*WHAT NEEDS TO BE DONE*
The response should be the lines of the data, starting at the first and ending at the one that contains "This screenshot has width=1524, height=640.", copied without change.

*LISTED ENTRIES*
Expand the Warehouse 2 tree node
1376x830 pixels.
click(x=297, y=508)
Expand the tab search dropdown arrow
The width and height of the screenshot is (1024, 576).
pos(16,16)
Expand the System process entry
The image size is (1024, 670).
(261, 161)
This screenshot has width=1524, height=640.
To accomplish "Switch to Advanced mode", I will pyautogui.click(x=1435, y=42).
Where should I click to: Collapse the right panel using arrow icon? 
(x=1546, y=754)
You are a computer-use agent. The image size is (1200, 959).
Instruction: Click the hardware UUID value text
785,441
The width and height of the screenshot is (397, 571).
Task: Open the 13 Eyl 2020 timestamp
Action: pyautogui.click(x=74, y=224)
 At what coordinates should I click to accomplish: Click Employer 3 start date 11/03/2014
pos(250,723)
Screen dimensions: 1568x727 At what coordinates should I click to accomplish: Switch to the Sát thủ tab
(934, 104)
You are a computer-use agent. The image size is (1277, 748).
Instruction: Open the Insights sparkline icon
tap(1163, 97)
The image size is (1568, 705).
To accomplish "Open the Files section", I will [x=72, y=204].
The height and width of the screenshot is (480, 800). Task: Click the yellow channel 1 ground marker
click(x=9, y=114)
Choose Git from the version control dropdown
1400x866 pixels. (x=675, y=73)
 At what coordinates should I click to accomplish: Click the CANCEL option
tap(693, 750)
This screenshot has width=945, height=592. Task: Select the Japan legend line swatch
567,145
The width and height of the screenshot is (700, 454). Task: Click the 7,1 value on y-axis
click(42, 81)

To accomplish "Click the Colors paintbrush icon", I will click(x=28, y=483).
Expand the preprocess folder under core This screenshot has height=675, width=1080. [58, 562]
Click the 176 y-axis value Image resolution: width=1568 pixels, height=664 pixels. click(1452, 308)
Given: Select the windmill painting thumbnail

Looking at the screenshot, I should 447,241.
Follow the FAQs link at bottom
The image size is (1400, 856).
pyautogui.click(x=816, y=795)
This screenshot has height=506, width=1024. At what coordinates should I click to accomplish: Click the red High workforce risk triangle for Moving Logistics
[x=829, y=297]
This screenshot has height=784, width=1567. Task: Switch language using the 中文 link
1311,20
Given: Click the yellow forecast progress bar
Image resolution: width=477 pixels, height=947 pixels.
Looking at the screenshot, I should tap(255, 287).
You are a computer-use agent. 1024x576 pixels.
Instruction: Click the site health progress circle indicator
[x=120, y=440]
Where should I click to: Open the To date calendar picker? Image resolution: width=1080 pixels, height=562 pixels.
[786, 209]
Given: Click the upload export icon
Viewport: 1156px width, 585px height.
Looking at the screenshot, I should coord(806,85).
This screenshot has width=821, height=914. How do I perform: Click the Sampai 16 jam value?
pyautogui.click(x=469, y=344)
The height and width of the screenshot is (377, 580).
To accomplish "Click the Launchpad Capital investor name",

*ANSWER TO THE PROBLEM*
Expand the Warehouse 2 tree node
1376x830 pixels.
click(x=297, y=508)
Expand the tab search dropdown arrow
The width and height of the screenshot is (1024, 576).
pos(16,16)
Expand the System process entry
The image size is (1024, 670).
(261, 161)
This screenshot has width=1524, height=640.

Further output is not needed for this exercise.